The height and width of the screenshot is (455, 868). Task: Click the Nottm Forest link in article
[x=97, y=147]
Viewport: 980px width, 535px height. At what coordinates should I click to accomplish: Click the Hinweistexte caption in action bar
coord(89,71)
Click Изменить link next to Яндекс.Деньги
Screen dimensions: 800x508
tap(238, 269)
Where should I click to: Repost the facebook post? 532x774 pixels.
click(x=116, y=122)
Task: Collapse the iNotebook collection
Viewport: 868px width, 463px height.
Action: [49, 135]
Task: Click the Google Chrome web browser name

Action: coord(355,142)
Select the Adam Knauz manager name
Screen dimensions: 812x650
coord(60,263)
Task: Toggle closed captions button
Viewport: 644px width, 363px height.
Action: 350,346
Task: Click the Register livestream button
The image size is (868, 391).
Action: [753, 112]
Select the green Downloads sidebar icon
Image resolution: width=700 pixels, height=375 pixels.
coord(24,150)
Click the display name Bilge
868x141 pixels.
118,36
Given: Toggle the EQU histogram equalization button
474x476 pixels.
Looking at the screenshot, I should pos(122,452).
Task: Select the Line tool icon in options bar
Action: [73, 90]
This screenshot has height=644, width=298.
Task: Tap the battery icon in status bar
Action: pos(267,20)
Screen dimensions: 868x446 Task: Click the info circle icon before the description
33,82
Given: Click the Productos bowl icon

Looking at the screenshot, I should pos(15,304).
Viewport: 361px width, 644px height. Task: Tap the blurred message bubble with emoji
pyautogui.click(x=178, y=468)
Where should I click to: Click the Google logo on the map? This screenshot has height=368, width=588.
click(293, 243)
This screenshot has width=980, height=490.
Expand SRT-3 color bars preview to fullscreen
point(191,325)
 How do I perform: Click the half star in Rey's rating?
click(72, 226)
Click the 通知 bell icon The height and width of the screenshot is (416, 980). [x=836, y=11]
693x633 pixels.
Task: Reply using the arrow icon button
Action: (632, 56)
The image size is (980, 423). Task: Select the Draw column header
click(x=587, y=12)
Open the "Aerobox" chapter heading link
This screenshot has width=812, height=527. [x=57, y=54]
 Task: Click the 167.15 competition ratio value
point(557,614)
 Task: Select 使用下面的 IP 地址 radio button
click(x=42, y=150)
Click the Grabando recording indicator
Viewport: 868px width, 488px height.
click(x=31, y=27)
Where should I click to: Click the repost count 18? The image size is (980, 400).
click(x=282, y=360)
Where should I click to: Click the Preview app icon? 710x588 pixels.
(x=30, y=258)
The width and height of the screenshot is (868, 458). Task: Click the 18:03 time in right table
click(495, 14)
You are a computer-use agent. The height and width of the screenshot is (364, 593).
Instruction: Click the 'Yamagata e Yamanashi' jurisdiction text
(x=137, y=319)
*****
== WHAT THIS TASK INVOLVES ==
Lines holding the string "Toggle": find them in the listing above and copy each one.

== RESPONSE TO THE TASK ==
Task: Toggle closed captions button
Given: Toggle the EQU histogram equalization button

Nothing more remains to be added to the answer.